Problem statement → Exactly as they stand, set down all of the records again.

Available records →
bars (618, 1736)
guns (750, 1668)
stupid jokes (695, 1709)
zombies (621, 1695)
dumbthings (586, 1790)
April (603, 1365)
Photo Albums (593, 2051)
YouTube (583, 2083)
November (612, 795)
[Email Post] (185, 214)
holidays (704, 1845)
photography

Answer to the problem →
bars (618, 1736)
guns (750, 1668)
stupid jokes (695, 1709)
zombies (621, 1695)
dumbthings (586, 1790)
April (603, 1365)
Photo Albums (593, 2051)
YouTube (583, 2083)
November (612, 795)
[Email Post] (185, 214)
holidays (704, 1845)
photography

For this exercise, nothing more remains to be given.